Ned. priester en schrijver. *1588 te Den Bosch, ✝1657, misschien te Esch, waar hij zich verscholen hield voor zijn vervolgers. Leerling van de Fratersschool onder Johan Lantfort, zijn grootvader van moeders zijde, studeerde hij later te Leuven, waar hij in 1614 het licentiaat in de godgeleerdheid verwierf. Daarna prof. te Mechelen, in 1616 te Den Bosch in het seminarie, werd hij in 1620 kanunnik.

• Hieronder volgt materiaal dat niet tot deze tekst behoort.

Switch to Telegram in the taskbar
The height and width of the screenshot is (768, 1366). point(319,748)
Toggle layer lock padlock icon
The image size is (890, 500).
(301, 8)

Na Ophovius’ dood bestuurde hij 1637-’41 als vicarius capitularis het bisdom en werd als zoodanig weer herkozen in 1647. Ondanks de vervolging bleef hij zoolang mogelijk in de stad. Gedwongen te vluchten, zou hij uitgeweken zijn naar Esch.
Hij publiceerde een vertaling van het N. T. in 1622, te Antwerpen herdrukt in 1650 en 1686, en gaf in 1624 een verhandeling over de H. Sacramenten uit.Lit.: L.H.C. Schutjes, Kerkel. Gesch. v. h. Bisdom ’s Hertogenbosch (II 1872, 131-133). Knippenberg.